PwC China in partnership with AmCham China and AmCham Shanghai have released the results of two joint surveys that study the supply chain impacts of recent events on American companies operating in China. The overwhelming majority of the surveyed companies have had a presence in China for at least a decade and have widespread operations nationwide.
The first survey, which was conducted in October 2019 and comprised 70 companies, shows that 90% of US companies’ supply chains were affected by the US-China trade dispute, mainly through diversification of supply base, risk management, and cost control. However, most had adopted an “in China for China” manufacturing and sourcing strategy to meet demands of the China market. Most respondents expected continued healthy commercial relations between the US and China, and looked forward to potential improvements in the regulatory environment as a result of the trade disputes. The second survey, conducted in March 2020 with a subset of 25 companies from the original group, shows a focus on returning to full production after the COVID-19 outbreak, with concerns shifting from factory closures to logistics, and 68% of respondents seeing a return to normal activities in China within the next three months.
Due to the rapid spread of COVID-19 and the ensuing operational constraints, around half of the respondents said they were running below normal capacity, with 68% reporting that demand for products and services was below normal.
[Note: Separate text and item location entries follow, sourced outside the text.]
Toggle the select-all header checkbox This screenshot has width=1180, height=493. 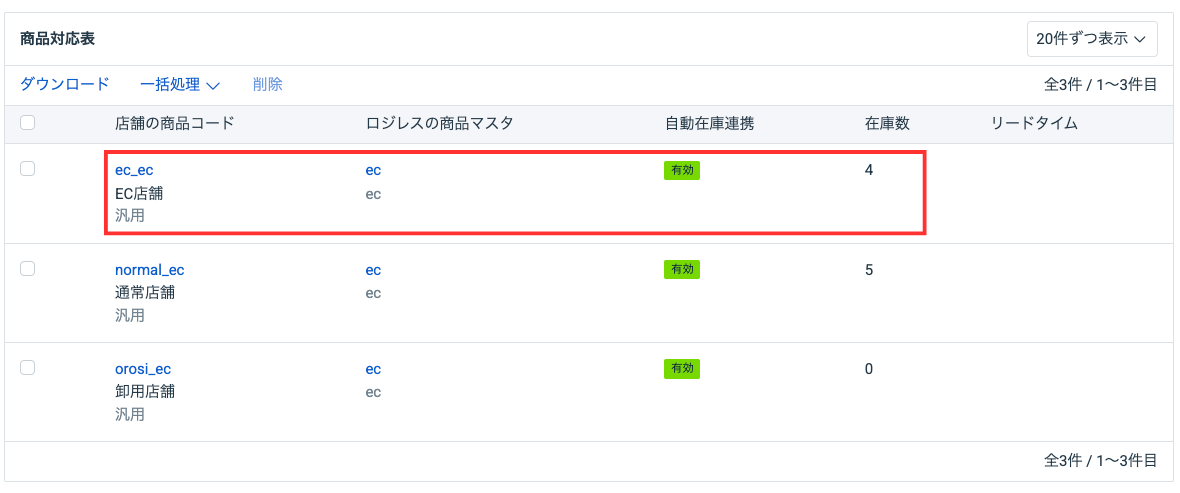[28, 123]
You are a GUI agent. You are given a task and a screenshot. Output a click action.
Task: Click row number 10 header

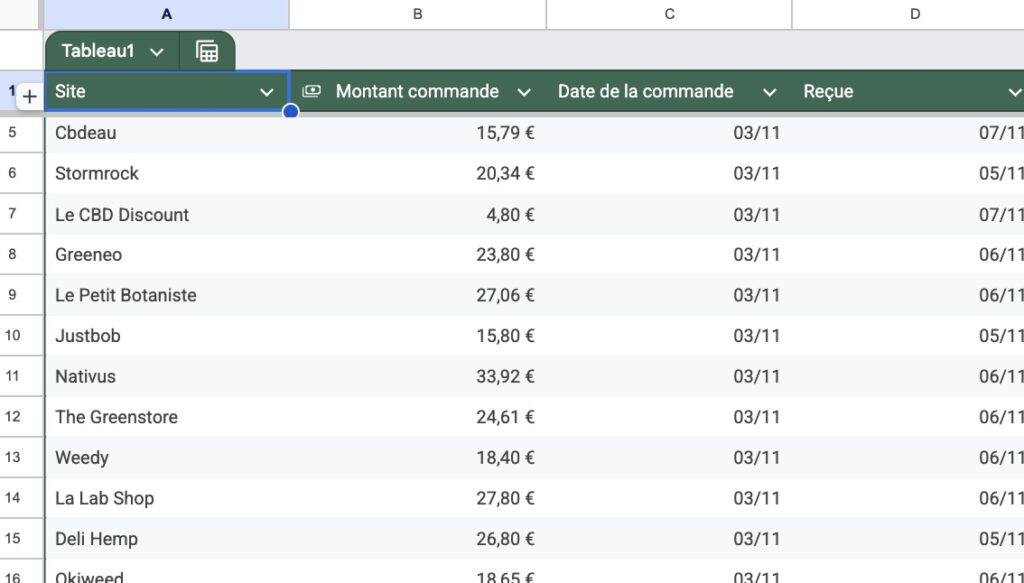pyautogui.click(x=12, y=336)
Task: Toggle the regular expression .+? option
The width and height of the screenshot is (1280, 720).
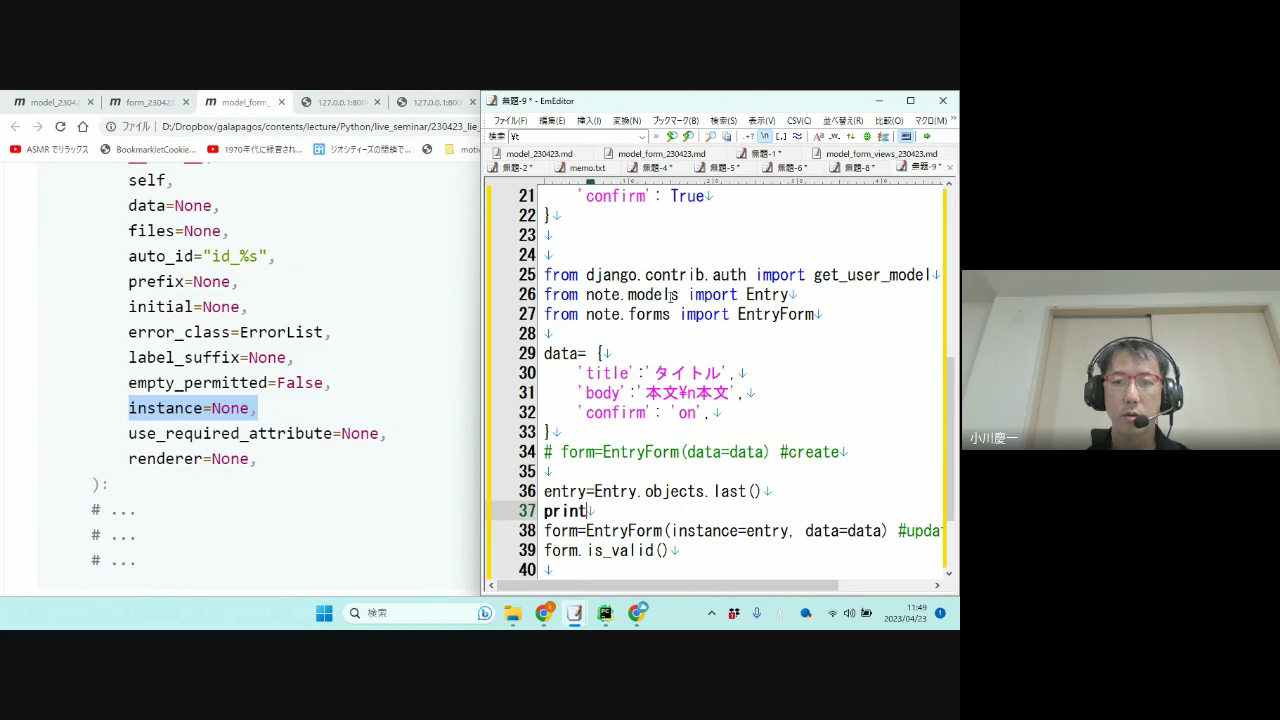Action: 749,136
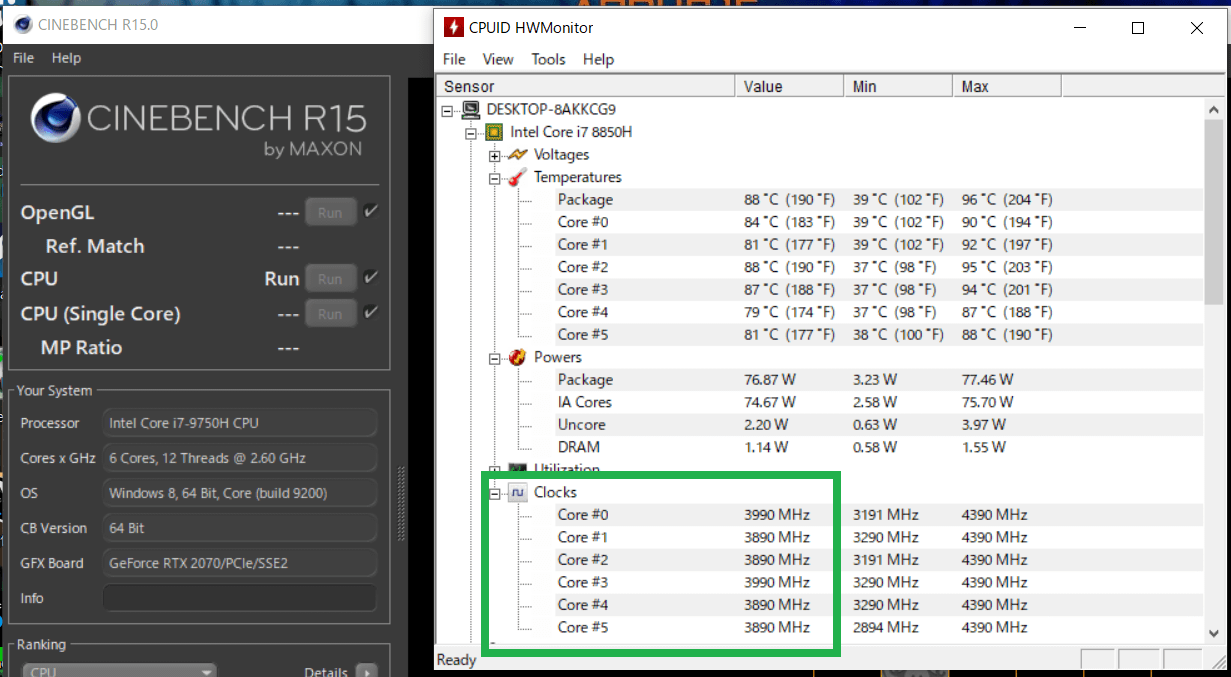Screen dimensions: 1231x677
Task: Click the Info text field
Action: (x=239, y=598)
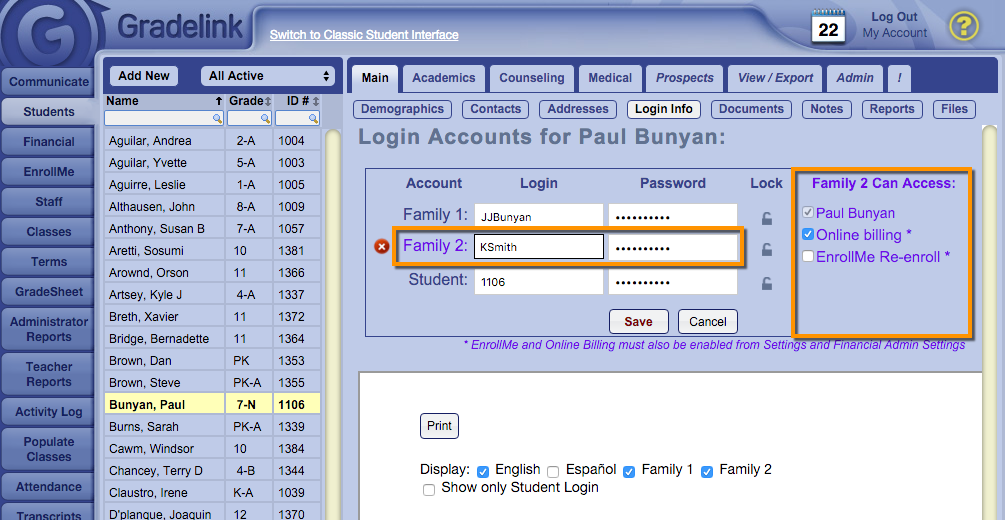
Task: Click the Name column sort arrow
Action: point(218,101)
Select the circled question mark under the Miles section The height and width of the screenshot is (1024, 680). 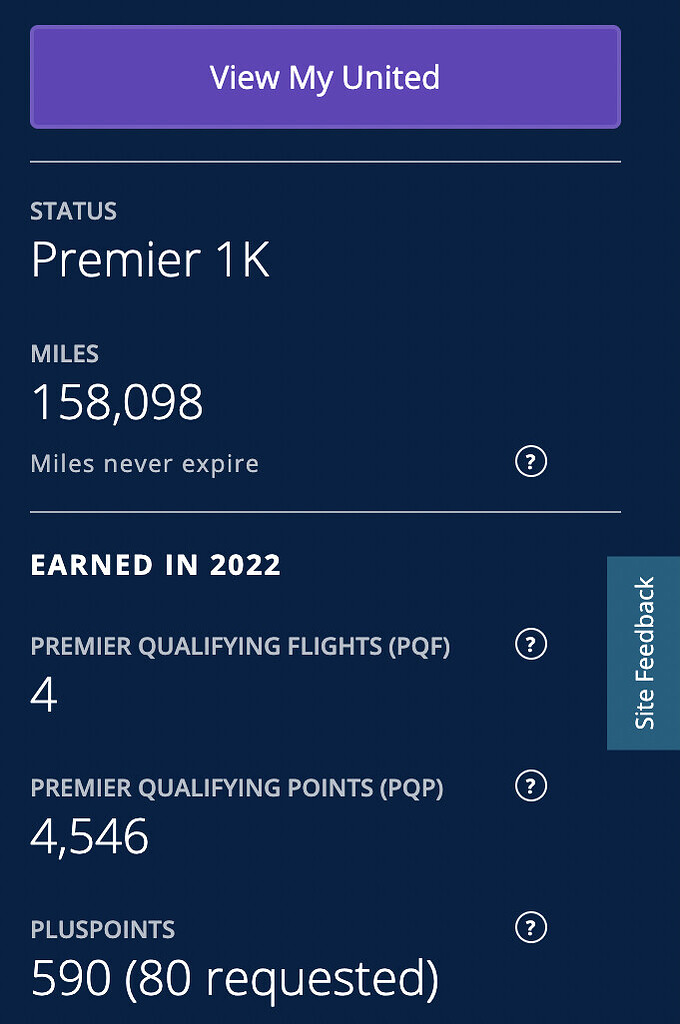coord(530,462)
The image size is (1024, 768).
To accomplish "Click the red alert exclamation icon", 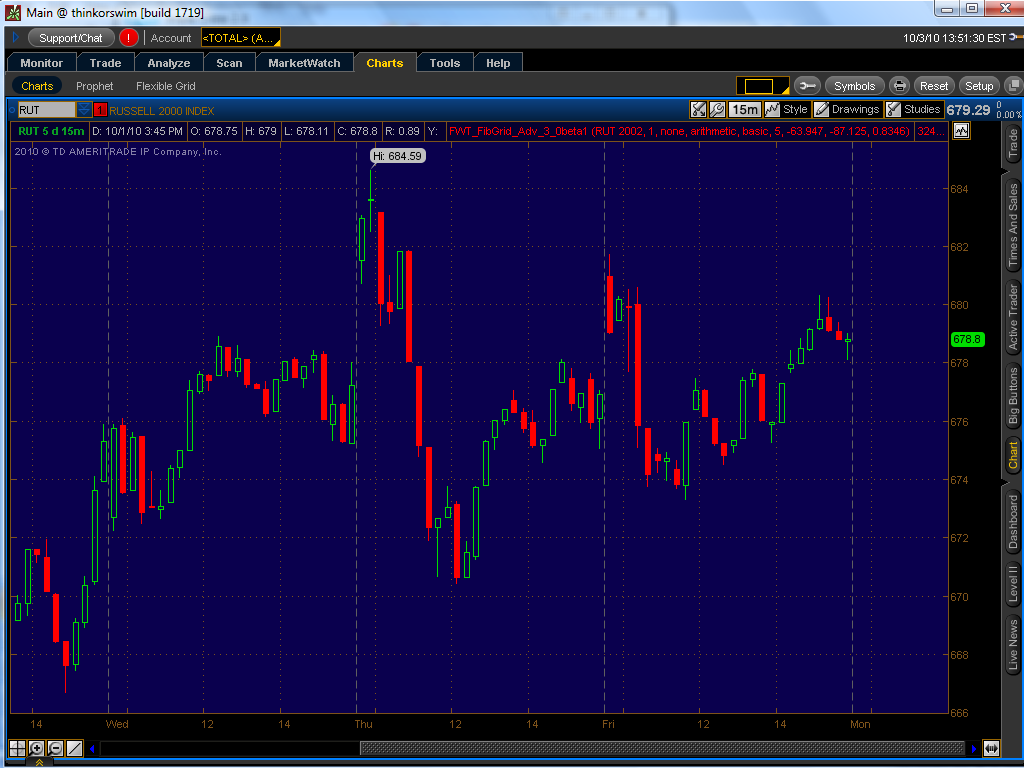I will (128, 38).
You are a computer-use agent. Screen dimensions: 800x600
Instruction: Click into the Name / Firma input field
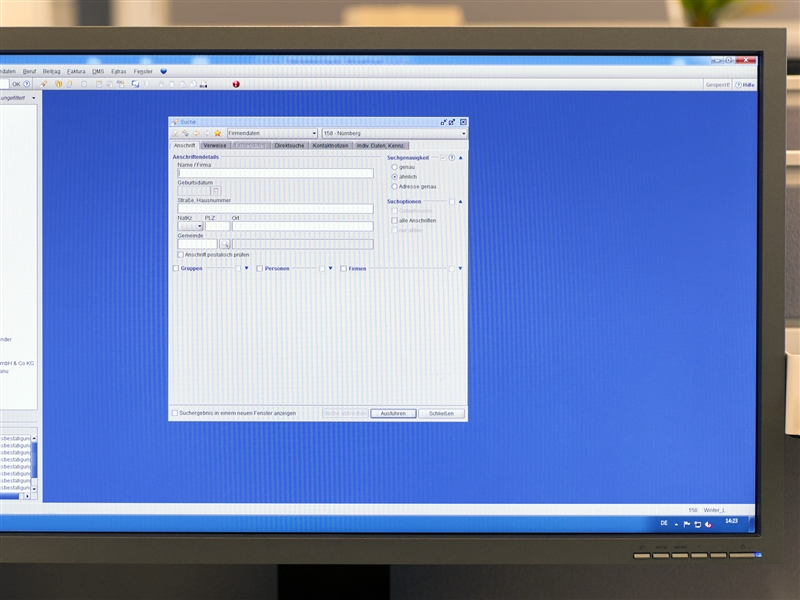point(275,174)
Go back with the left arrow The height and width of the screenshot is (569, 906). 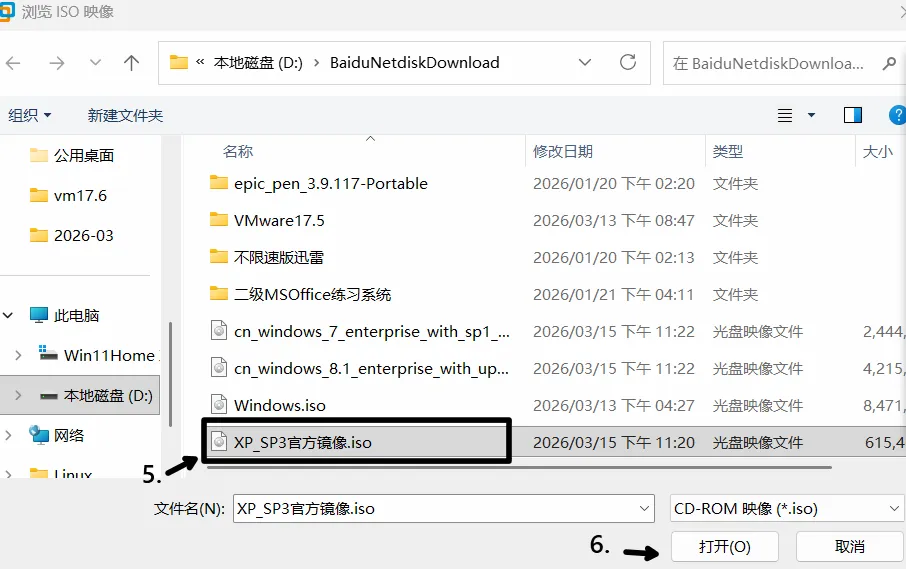(x=13, y=63)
Logistics-related challenges were the greatest anticipated challenge over the coming month, while resources impacting capacity was the next most critical challenge. In the short term, over 70% of companies say they have no plans yet to relocate production and supply chain operations or sourcing outside of China due to COVID-19. Meanwhile, one in five respondents said they believed that COVID-19 would accelerate the process of economic decoupling.